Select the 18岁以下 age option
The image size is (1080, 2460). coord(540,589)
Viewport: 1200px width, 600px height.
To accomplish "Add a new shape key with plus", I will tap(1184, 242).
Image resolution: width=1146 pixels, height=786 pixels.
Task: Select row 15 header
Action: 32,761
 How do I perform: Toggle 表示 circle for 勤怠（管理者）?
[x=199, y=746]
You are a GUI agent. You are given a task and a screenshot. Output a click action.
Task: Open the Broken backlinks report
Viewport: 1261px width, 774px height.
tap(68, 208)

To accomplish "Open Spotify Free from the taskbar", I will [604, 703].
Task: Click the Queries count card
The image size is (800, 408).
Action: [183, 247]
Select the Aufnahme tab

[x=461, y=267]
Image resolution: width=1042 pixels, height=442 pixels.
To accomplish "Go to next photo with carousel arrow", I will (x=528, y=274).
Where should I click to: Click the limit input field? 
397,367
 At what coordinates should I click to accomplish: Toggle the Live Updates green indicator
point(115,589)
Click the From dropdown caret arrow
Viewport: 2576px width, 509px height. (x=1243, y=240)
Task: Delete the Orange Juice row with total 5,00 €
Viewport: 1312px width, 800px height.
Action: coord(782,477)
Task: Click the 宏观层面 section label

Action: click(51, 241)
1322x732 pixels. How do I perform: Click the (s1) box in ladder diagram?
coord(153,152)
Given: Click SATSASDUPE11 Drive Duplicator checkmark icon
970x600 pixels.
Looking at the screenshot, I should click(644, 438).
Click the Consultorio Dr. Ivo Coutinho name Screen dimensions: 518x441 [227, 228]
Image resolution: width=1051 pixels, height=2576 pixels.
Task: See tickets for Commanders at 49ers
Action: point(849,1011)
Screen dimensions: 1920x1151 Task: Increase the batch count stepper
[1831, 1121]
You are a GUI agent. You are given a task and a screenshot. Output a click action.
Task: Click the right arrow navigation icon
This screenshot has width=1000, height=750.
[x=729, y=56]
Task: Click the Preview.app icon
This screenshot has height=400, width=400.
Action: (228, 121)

########

TASK DESCRIPTION: Update the records above by replacing every instance of "Screen dimensions" with "Display size" and leaving everything else unchanged.

SOLUTION FOR THIS TASK:
Select the 18岁以下 age option
The image size is (1080, 2460). coord(540,589)
Viewport: 1200px width, 600px height.
To accomplish "Add a new shape key with plus", I will tap(1184, 242).
Image resolution: width=1146 pixels, height=786 pixels.
Task: Select row 15 header
Action: 32,761
 How do I perform: Toggle 表示 circle for 勤怠（管理者）?
[x=199, y=746]
You are a GUI agent. You are given a task and a screenshot. Output a click action.
Task: Open the Broken backlinks report
Viewport: 1261px width, 774px height.
tap(68, 208)

To accomplish "Open Spotify Free from the taskbar", I will [604, 703].
Task: Click the Queries count card
The image size is (800, 408).
Action: [183, 247]
Select the Aufnahme tab

[x=461, y=267]
Image resolution: width=1042 pixels, height=442 pixels.
To accomplish "Go to next photo with carousel arrow", I will (x=528, y=274).
Where should I click to: Click the limit input field? 
397,367
 At what coordinates should I click to accomplish: Toggle the Live Updates green indicator
point(115,589)
Click the From dropdown caret arrow
Viewport: 2576px width, 509px height. (x=1243, y=240)
Task: Delete the Orange Juice row with total 5,00 €
Viewport: 1312px width, 800px height.
Action: coord(782,477)
Task: Click the 宏观层面 section label

Action: click(51, 241)
1322x732 pixels. How do I perform: Click the (s1) box in ladder diagram?
coord(153,152)
Given: Click SATSASDUPE11 Drive Duplicator checkmark icon
970x600 pixels.
Looking at the screenshot, I should click(644, 438).
Click the Consultorio Dr. Ivo Coutinho name Display size: 518x441 [227, 228]
Image resolution: width=1051 pixels, height=2576 pixels.
Task: See tickets for Commanders at 49ers
Action: point(849,1011)
Display size: 1920x1151 Task: Increase the batch count stepper
[1831, 1121]
You are a GUI agent. You are given a task and a screenshot. Output a click action.
Task: Click the right arrow navigation icon
This screenshot has width=1000, height=750.
[x=729, y=56]
Task: Click the Preview.app icon
This screenshot has height=400, width=400.
Action: (228, 121)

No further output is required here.